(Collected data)
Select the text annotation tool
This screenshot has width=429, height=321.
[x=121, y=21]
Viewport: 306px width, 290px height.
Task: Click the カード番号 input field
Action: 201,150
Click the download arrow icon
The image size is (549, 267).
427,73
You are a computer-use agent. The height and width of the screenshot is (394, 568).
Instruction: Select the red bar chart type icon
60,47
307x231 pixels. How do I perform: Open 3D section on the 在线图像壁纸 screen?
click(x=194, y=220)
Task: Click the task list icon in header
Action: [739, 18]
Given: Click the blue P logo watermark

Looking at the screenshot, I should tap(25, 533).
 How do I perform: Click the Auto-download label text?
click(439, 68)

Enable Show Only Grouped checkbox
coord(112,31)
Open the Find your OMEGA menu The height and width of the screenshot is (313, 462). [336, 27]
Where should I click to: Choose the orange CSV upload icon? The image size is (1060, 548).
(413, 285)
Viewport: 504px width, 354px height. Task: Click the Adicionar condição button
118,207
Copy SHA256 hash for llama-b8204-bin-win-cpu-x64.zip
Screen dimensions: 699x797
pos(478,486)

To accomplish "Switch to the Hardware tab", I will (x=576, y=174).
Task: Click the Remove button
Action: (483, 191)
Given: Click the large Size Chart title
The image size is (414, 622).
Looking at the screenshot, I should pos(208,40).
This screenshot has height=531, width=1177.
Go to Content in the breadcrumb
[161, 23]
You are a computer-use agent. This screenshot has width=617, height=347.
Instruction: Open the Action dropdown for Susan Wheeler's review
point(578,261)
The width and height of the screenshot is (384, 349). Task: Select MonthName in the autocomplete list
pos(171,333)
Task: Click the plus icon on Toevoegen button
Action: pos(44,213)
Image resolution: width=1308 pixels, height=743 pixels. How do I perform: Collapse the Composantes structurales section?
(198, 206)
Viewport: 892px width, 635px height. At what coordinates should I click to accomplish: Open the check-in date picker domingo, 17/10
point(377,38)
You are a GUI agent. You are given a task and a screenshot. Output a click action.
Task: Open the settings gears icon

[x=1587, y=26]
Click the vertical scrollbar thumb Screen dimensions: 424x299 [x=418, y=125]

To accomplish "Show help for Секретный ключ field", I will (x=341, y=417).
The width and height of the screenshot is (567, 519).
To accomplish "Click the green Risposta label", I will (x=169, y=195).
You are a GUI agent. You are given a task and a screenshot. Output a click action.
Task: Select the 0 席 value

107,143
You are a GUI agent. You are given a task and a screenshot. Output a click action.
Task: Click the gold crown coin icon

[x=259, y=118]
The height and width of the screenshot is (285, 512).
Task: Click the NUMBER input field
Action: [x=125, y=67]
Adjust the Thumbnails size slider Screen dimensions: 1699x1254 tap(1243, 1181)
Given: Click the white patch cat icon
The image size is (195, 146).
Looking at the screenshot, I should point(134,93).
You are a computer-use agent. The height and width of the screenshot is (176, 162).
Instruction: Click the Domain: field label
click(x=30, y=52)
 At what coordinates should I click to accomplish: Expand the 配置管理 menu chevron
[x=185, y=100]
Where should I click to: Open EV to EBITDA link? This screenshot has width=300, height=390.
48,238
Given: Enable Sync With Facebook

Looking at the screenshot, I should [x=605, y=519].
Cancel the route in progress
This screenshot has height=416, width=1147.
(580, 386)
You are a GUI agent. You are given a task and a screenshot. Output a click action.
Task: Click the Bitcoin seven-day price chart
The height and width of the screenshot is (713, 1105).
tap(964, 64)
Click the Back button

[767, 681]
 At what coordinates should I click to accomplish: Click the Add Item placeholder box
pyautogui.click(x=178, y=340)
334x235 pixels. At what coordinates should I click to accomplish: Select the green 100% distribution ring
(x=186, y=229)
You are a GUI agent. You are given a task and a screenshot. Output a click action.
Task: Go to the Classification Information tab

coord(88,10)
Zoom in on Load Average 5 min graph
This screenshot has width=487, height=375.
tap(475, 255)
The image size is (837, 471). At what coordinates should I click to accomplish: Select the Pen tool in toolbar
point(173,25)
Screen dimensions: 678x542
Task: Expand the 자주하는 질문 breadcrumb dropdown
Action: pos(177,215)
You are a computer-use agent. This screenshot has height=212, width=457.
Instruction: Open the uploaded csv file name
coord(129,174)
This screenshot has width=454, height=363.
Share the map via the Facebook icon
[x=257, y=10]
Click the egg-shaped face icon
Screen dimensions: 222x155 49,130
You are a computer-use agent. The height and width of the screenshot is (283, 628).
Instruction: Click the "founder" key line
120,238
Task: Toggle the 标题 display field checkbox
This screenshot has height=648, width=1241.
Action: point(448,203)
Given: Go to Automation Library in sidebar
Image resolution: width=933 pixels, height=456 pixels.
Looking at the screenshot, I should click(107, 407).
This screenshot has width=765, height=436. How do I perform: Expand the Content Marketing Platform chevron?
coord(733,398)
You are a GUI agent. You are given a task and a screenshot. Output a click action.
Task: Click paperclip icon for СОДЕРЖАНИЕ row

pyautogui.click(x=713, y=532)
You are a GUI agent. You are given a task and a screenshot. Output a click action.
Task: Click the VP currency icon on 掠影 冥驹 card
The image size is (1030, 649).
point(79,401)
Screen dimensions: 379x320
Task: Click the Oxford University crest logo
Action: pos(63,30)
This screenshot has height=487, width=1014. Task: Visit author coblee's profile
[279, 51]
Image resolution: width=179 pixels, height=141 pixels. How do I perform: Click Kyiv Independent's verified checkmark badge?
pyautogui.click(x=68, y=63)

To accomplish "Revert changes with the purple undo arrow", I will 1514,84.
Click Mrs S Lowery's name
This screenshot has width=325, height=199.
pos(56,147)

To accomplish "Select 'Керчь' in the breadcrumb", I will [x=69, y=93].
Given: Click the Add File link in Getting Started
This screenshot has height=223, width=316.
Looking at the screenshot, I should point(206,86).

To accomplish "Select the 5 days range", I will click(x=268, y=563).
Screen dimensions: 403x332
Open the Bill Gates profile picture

Task requirements =
Retype all of the data above line for line, changing nothing.

Full response =
Select the text annotation tool
This screenshot has width=429, height=321.
[x=121, y=21]
Viewport: 306px width, 290px height.
Task: Click the カード番号 input field
Action: 201,150
Click the download arrow icon
The image size is (549, 267).
427,73
You are a computer-use agent. The height and width of the screenshot is (394, 568).
Instruction: Select the red bar chart type icon
60,47
307x231 pixels. How do I perform: Open 3D section on the 在线图像壁纸 screen?
click(x=194, y=220)
Task: Click the task list icon in header
Action: [739, 18]
Given: Click the blue P logo watermark

Looking at the screenshot, I should tap(25, 533).
 How do I perform: Click the Auto-download label text?
click(439, 68)

Enable Show Only Grouped checkbox
coord(112,31)
Open the Find your OMEGA menu The height and width of the screenshot is (313, 462). [336, 27]
Where should I click to: Choose the orange CSV upload icon? The image size is (1060, 548).
(413, 285)
Viewport: 504px width, 354px height. Task: Click the Adicionar condição button
118,207
Copy SHA256 hash for llama-b8204-bin-win-cpu-x64.zip
Screen dimensions: 699x797
pos(478,486)

To accomplish "Switch to the Hardware tab", I will (x=576, y=174).
Task: Click the Remove button
Action: (483, 191)
Given: Click the large Size Chart title
The image size is (414, 622).
Looking at the screenshot, I should pos(208,40).
This screenshot has height=531, width=1177.
Go to Content in the breadcrumb
[161, 23]
You are a computer-use agent. This screenshot has width=617, height=347.
Instruction: Open the Action dropdown for Susan Wheeler's review
point(578,261)
The width and height of the screenshot is (384, 349). Task: Select MonthName in the autocomplete list
pos(171,333)
Task: Click the plus icon on Toevoegen button
Action: pos(44,213)
Image resolution: width=1308 pixels, height=743 pixels. How do I perform: Collapse the Composantes structurales section?
(198, 206)
Viewport: 892px width, 635px height. At what coordinates should I click to accomplish: Open the check-in date picker domingo, 17/10
point(377,38)
You are a GUI agent. You are given a task and a screenshot. Output a click action.
Task: Open the settings gears icon

[x=1587, y=26]
Click the vertical scrollbar thumb Screen dimensions: 424x299 [x=418, y=125]

To accomplish "Show help for Секретный ключ field", I will (x=341, y=417).
The width and height of the screenshot is (567, 519).
To accomplish "Click the green Risposta label", I will (x=169, y=195).
You are a GUI agent. You are given a task and a screenshot. Output a click action.
Task: Select the 0 席 value

107,143
You are a GUI agent. You are given a task and a screenshot. Output a click action.
Task: Click the gold crown coin icon

[x=259, y=118]
The height and width of the screenshot is (285, 512).
Task: Click the NUMBER input field
Action: [x=125, y=67]
Adjust the Thumbnails size slider Screen dimensions: 1699x1254 tap(1243, 1181)
Given: Click the white patch cat icon
The image size is (195, 146).
Looking at the screenshot, I should point(134,93).
You are a computer-use agent. The height and width of the screenshot is (176, 162).
Instruction: Click the Domain: field label
click(x=30, y=52)
 At what coordinates should I click to accomplish: Expand the 配置管理 menu chevron
[x=185, y=100]
Where should I click to: Open EV to EBITDA link? This screenshot has width=300, height=390.
48,238
Given: Enable Sync With Facebook

Looking at the screenshot, I should [x=605, y=519].
Cancel the route in progress
This screenshot has height=416, width=1147.
(580, 386)
You are a GUI agent. You are given a task and a screenshot. Output a click action.
Task: Click the Bitcoin seven-day price chart
The height and width of the screenshot is (713, 1105).
tap(964, 64)
Click the Back button

[767, 681]
 At what coordinates should I click to accomplish: Click the Add Item placeholder box
pyautogui.click(x=178, y=340)
334x235 pixels. At what coordinates should I click to accomplish: Select the green 100% distribution ring
(x=186, y=229)
You are a GUI agent. You are given a task and a screenshot. Output a click action.
Task: Go to the Classification Information tab

coord(88,10)
Zoom in on Load Average 5 min graph
This screenshot has width=487, height=375.
tap(475, 255)
The image size is (837, 471). At what coordinates should I click to accomplish: Select the Pen tool in toolbar
point(173,25)
Screen dimensions: 678x542
Task: Expand the 자주하는 질문 breadcrumb dropdown
Action: pos(177,215)
You are a computer-use agent. This screenshot has height=212, width=457.
Instruction: Open the uploaded csv file name
coord(129,174)
This screenshot has width=454, height=363.
Share the map via the Facebook icon
[x=257, y=10]
Click the egg-shaped face icon
Screen dimensions: 222x155 49,130
You are a computer-use agent. The height and width of the screenshot is (283, 628).
Instruction: Click the "founder" key line
120,238
Task: Toggle the 标题 display field checkbox
This screenshot has height=648, width=1241.
Action: point(448,203)
Given: Go to Automation Library in sidebar
Image resolution: width=933 pixels, height=456 pixels.
Looking at the screenshot, I should click(107, 407).
This screenshot has width=765, height=436. How do I perform: Expand the Content Marketing Platform chevron?
coord(733,398)
You are a GUI agent. You are given a task and a screenshot. Output a click action.
Task: Click paperclip icon for СОДЕРЖАНИЕ row

pyautogui.click(x=713, y=532)
You are a GUI agent. You are given a task and a screenshot. Output a click action.
Task: Click the VP currency icon on 掠影 冥驹 card
The image size is (1030, 649).
point(79,401)
Screen dimensions: 379x320
Task: Click the Oxford University crest logo
Action: pos(63,30)
This screenshot has height=487, width=1014. Task: Visit author coblee's profile
[279, 51]
Image resolution: width=179 pixels, height=141 pixels. How do I perform: Click Kyiv Independent's verified checkmark badge?
pyautogui.click(x=68, y=63)

To accomplish "Revert changes with the purple undo arrow", I will 1514,84.
Click Mrs S Lowery's name
This screenshot has width=325, height=199.
pos(56,147)

To accomplish "Select 'Керчь' in the breadcrumb", I will [x=69, y=93].
Given: Click the Add File link in Getting Started
This screenshot has height=223, width=316.
Looking at the screenshot, I should point(206,86).

To accomplish "Select the 5 days range", I will click(x=268, y=563).
Screen dimensions: 403x332
Open the Bill Gates profile picture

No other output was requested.